** BEGIN **
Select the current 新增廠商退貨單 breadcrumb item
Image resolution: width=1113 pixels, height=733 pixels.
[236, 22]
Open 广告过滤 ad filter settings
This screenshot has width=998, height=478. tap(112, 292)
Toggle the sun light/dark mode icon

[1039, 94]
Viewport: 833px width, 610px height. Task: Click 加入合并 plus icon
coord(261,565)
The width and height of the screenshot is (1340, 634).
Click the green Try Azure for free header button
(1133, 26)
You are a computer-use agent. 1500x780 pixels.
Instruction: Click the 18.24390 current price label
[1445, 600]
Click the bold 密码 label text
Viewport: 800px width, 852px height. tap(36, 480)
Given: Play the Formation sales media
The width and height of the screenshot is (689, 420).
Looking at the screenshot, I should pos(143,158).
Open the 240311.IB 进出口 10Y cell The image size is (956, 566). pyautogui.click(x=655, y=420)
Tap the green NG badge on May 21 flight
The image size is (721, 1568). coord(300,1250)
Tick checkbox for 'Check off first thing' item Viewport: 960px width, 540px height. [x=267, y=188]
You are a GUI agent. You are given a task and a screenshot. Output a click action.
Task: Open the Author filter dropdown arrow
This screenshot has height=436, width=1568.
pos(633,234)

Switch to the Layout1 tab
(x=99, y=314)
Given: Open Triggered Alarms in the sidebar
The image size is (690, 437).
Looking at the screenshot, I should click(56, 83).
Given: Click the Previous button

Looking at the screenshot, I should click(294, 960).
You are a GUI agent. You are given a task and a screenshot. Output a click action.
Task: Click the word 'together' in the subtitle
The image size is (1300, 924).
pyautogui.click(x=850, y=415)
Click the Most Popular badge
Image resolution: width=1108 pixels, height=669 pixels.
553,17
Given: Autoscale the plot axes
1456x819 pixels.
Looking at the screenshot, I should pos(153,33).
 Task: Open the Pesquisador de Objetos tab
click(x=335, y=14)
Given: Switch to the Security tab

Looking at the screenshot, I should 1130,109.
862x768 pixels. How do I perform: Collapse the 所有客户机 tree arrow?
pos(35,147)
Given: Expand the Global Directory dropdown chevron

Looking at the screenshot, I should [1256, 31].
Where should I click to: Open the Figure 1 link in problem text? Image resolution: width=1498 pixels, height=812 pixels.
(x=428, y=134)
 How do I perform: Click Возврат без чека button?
** END **
## [EXERCISE AIM]
Extract every line of the records above that contains the word "pixels", copying each line in full.

## [ANSWER TO THIS TASK]
Image resolution: width=1113 pixels, height=733 pixels.
You are a computer-use agent. 1500x780 pixels.
Image resolution: width=1108 pixels, height=669 pixels.
1456x819 pixels.
862x768 pixels. How do I perform: Collapse the 所有客户机 tree arrow?
Where should I click to: Open the Figure 1 link in problem text? Image resolution: width=1498 pixels, height=812 pixels.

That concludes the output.